Pottery of the 21st Century
A new school of potters bring ceramics into the 21st century
Ceramic "Noodly" lamp by Erin Smith @ foragemodernworkshop.com
photos by tj turner. prop styling by mandy finders
As style lovers are looking for unique home accents to make their space feel more authentic and personalized, pottery will continue to be a popular trend in home décor this year.
But these aren’t your grandma’s ceramics. Pottery’s new look is minimalist and graphic, blending the line between sculpture and functional object. Smooth, organic lines as well as geometric shapes and asymmetry are currently the height of chic—and just the thing for anyone looking to add a shot of cool into an interior.
One recent trend in home décor is muted colors and smooth, matte accents, an aesthetic that’s been embraced by Gray Home + Lifestyle. The Excelsior home store recently debuted Gray Pottery, its own collection of bone-white ceramics. The 16-piece line includes dishes, serveware, crocks, and even a pour-over coffee vessel that feature soft, natural curves and classic shapes—an aesthetic that fits right in with the store’s selection of artisanal, modern wood, brass, and copper tabletop goods.
The collection was designed by Gray’s mother-and-daughter owners Deanna and Chloe Lappen and manufactured by heritage maker Red Wing Stoneware Co. in Red Wing, Minnesota. “We love their heritage,” says Chloe, “so it was a no brainer to ask them to produce it for us.”
On the more angular end of the chic ceramics spectrum are the glazed works of Minneapolis potter Ginny Sims-Burchard, who decorates them with painterly, high-contrast brush strokes. While utilitarian in design, her pieces feature artful surfaces that pull inspiration from Greek mythology, Chinese and English ceramic history, and childhood memories.

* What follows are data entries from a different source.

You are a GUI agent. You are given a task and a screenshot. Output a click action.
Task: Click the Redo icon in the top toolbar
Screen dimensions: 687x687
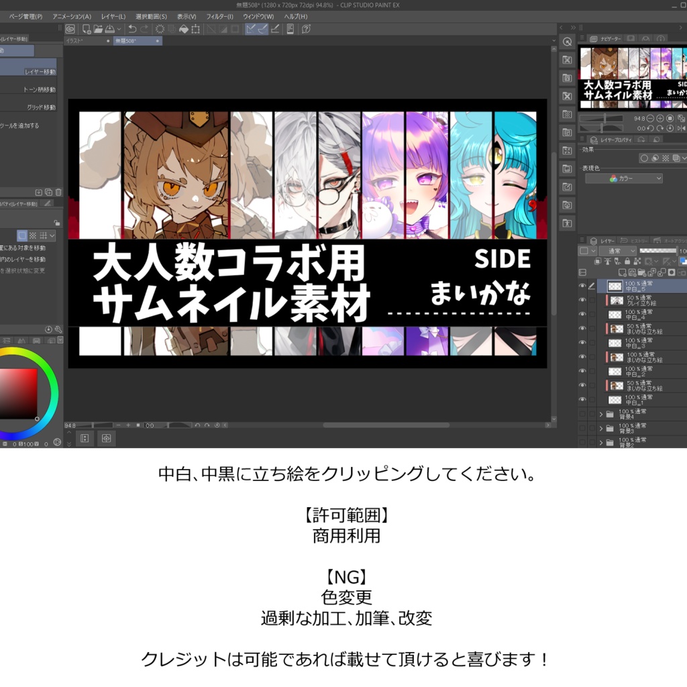(145, 30)
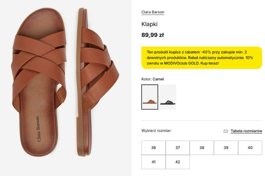Pick size 40
This screenshot has height=176, width=265.
coord(250,148)
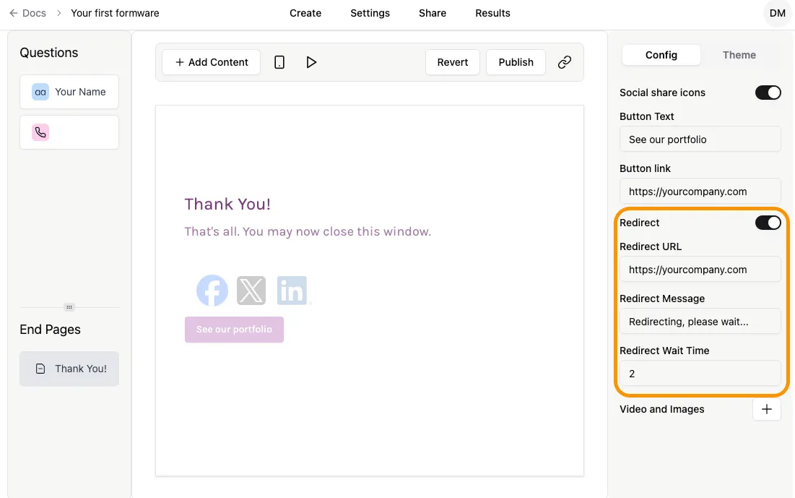Select the phone question icon in Questions
795x498 pixels.
40,132
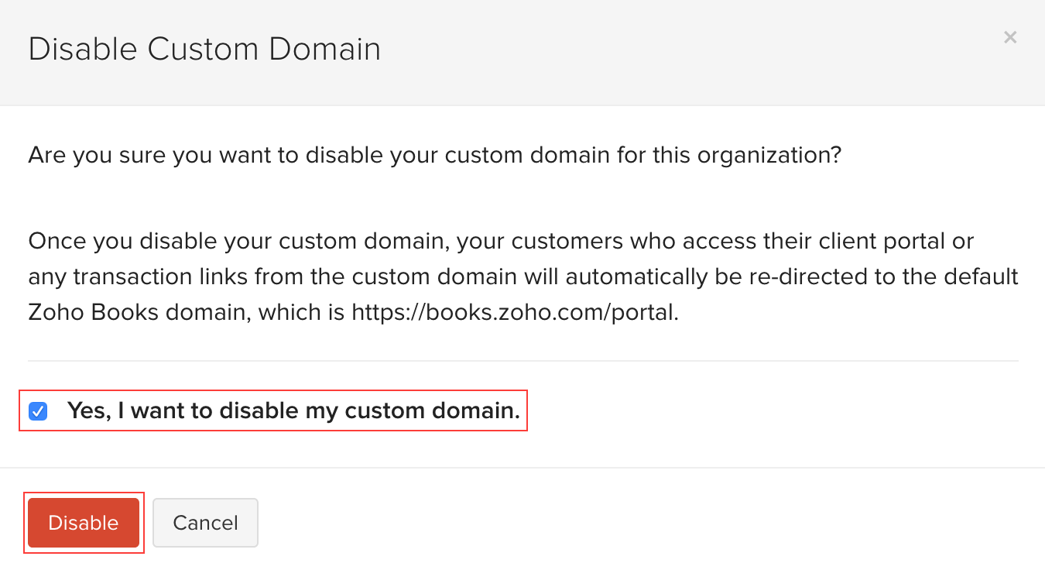Select the 'Disable Custom Domain' title text
The width and height of the screenshot is (1045, 570).
(x=204, y=48)
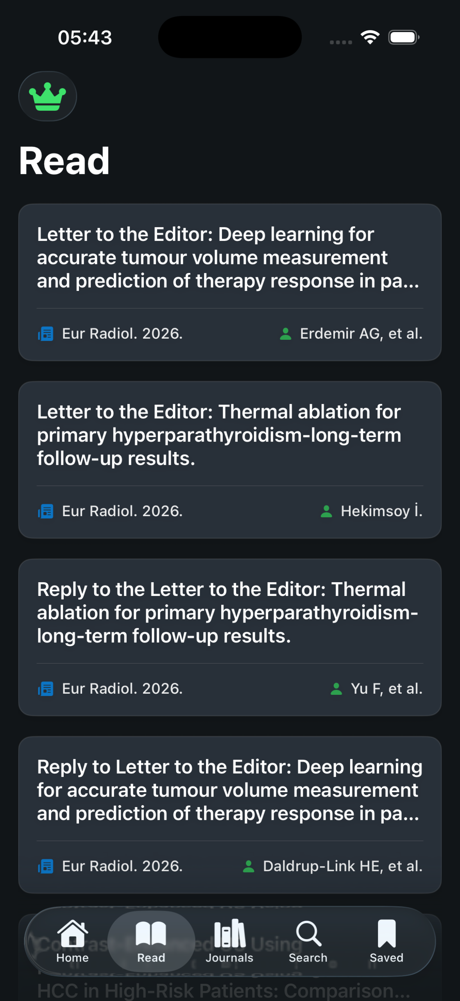This screenshot has height=1001, width=460.
Task: Select the Read tab book icon
Action: tap(151, 934)
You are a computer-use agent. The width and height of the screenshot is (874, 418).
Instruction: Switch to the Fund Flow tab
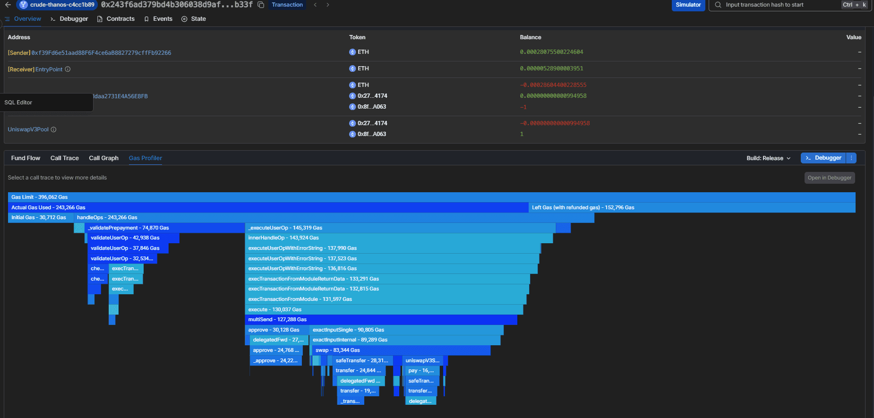click(x=26, y=158)
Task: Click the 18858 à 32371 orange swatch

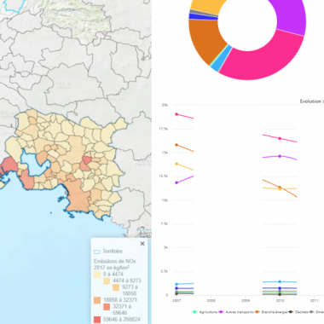Action: pyautogui.click(x=97, y=300)
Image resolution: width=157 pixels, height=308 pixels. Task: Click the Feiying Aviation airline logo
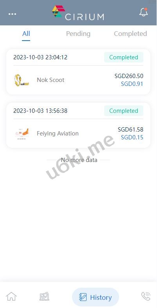coord(22,134)
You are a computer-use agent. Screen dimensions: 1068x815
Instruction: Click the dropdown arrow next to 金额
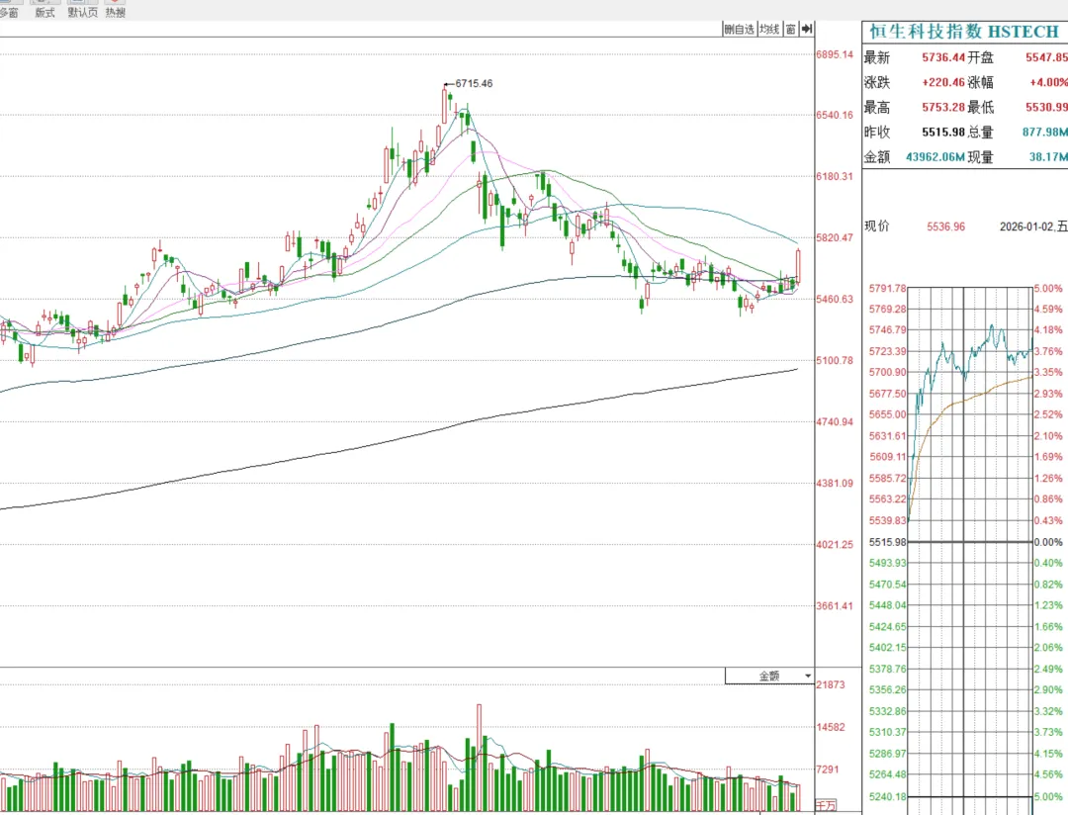click(x=808, y=677)
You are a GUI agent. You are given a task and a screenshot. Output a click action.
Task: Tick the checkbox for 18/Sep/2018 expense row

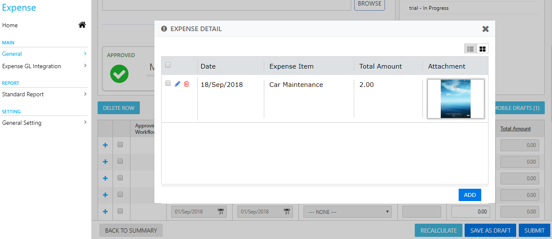coord(168,84)
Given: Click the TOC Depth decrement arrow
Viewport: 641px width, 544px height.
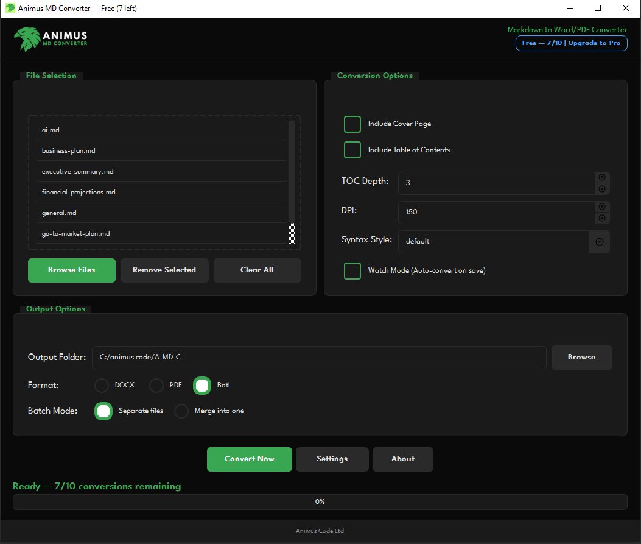Looking at the screenshot, I should point(601,189).
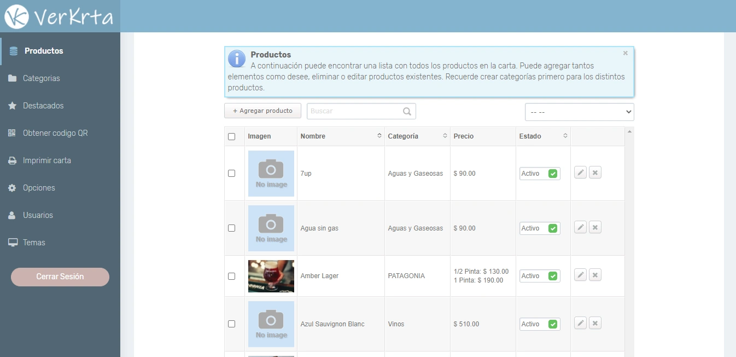The width and height of the screenshot is (736, 357).
Task: Go to Categorias in the sidebar
Action: pyautogui.click(x=41, y=78)
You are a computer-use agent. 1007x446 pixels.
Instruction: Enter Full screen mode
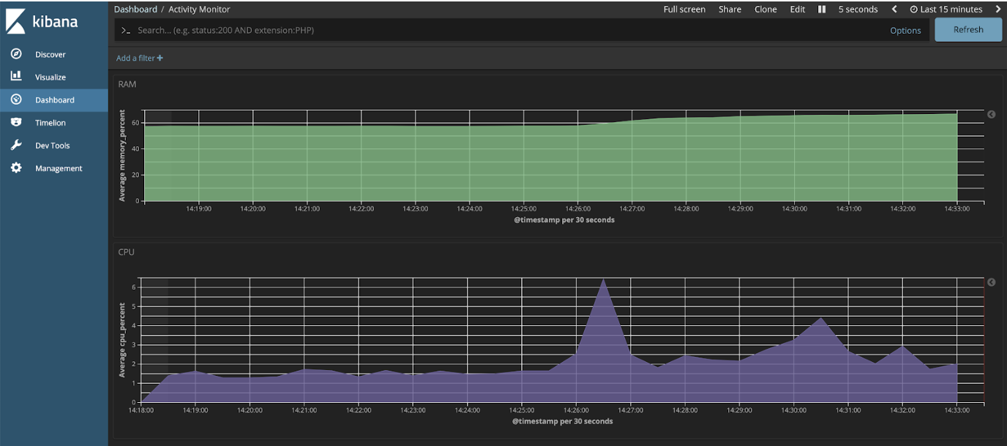[x=684, y=9]
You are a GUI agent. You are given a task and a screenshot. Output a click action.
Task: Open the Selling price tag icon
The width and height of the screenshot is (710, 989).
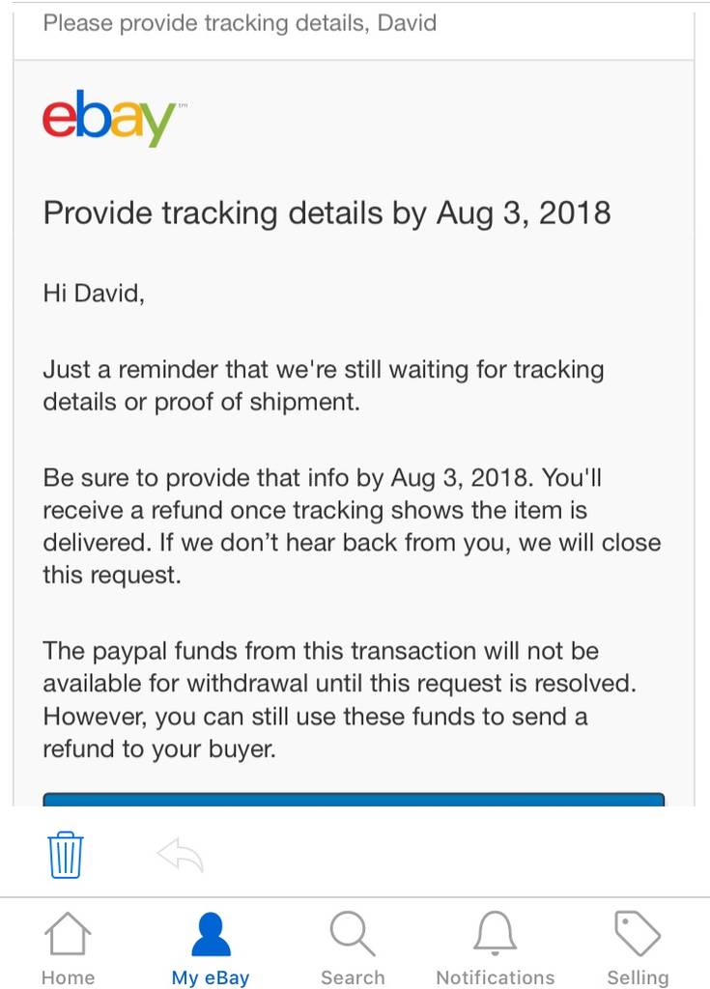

Ceramic artist Megan Burke creates her whimsical planters, ring dishes, and figurines in her Minneapolis design studio,
Tinyloud Ceramics. True to its name, Tinyloud’s pieces are small in size yet bold in design. Her “Shut Eye” ring dishes are shaped like tiny hands, inspired by all-seeing-eye symbolism, and her figurines feature gold-flecked crowns (which can double as ring holders). Burke’s planters, which are illustrated with doll-like faces, are the perfect receptacle for succulent plants. Unique pieces like these make uniform, mass-produced ceramics seem like a missed opportunity for personal expression.